> [YOUR GOAL]
Reproduce the records that follow exactly as they appear.

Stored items
········

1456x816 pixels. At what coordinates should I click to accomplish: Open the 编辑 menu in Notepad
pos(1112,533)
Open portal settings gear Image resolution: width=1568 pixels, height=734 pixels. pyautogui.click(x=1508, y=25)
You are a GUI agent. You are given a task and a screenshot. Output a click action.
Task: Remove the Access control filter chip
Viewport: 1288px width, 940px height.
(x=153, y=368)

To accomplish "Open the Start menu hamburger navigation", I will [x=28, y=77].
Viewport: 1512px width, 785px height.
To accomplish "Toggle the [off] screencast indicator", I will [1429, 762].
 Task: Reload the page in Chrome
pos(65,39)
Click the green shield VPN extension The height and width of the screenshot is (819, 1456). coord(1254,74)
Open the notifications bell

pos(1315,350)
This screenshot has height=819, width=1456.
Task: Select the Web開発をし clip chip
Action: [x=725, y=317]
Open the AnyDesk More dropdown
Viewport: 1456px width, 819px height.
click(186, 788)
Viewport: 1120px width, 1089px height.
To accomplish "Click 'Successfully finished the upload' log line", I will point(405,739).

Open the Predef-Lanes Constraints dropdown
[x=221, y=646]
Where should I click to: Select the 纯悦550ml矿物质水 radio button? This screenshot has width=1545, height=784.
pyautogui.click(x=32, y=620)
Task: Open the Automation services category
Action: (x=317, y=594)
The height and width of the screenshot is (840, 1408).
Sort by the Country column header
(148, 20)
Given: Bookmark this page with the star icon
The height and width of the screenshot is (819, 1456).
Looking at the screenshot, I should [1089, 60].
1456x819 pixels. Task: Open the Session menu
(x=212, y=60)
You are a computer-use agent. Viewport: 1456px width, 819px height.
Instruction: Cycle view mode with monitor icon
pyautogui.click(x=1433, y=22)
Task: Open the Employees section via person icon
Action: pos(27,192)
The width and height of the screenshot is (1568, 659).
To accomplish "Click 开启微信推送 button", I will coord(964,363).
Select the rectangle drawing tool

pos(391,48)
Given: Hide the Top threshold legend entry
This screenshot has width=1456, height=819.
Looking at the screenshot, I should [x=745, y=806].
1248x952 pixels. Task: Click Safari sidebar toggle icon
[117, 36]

········

> [TASK SOLUTION]
1456x816 pixels. At what coordinates should I click to accomplish: Open the 编辑 menu in Notepad
pos(1112,533)
Open portal settings gear Image resolution: width=1568 pixels, height=734 pixels. pyautogui.click(x=1508, y=25)
You are a GUI agent. You are given a task and a screenshot. Output a click action.
Task: Remove the Access control filter chip
Viewport: 1288px width, 940px height.
(x=153, y=368)

To accomplish "Open the Start menu hamburger navigation", I will [x=28, y=77].
Viewport: 1512px width, 785px height.
To accomplish "Toggle the [off] screencast indicator", I will [1429, 762].
 Task: Reload the page in Chrome
pos(65,39)
Click the green shield VPN extension The height and width of the screenshot is (819, 1456). coord(1254,74)
Open the notifications bell

pos(1315,350)
This screenshot has height=819, width=1456.
Task: Select the Web開発をし clip chip
Action: [x=725, y=317]
Open the AnyDesk More dropdown
Viewport: 1456px width, 819px height.
click(186, 788)
Viewport: 1120px width, 1089px height.
To accomplish "Click 'Successfully finished the upload' log line", I will point(405,739).

Open the Predef-Lanes Constraints dropdown
[x=221, y=646]
Where should I click to: Select the 纯悦550ml矿物质水 radio button? This screenshot has width=1545, height=784.
pyautogui.click(x=32, y=620)
Task: Open the Automation services category
Action: (x=317, y=594)
The height and width of the screenshot is (840, 1408).
Sort by the Country column header
(148, 20)
Given: Bookmark this page with the star icon
The height and width of the screenshot is (819, 1456).
Looking at the screenshot, I should [1089, 60].
1456x819 pixels. Task: Open the Session menu
(x=212, y=60)
You are a computer-use agent. Viewport: 1456px width, 819px height.
Instruction: Cycle view mode with monitor icon
pyautogui.click(x=1433, y=22)
Task: Open the Employees section via person icon
Action: pos(27,192)
The width and height of the screenshot is (1568, 659).
To accomplish "Click 开启微信推送 button", I will coord(964,363).
Select the rectangle drawing tool

pos(391,48)
Given: Hide the Top threshold legend entry
This screenshot has width=1456, height=819.
Looking at the screenshot, I should [x=745, y=806].
1248x952 pixels. Task: Click Safari sidebar toggle icon
[117, 36]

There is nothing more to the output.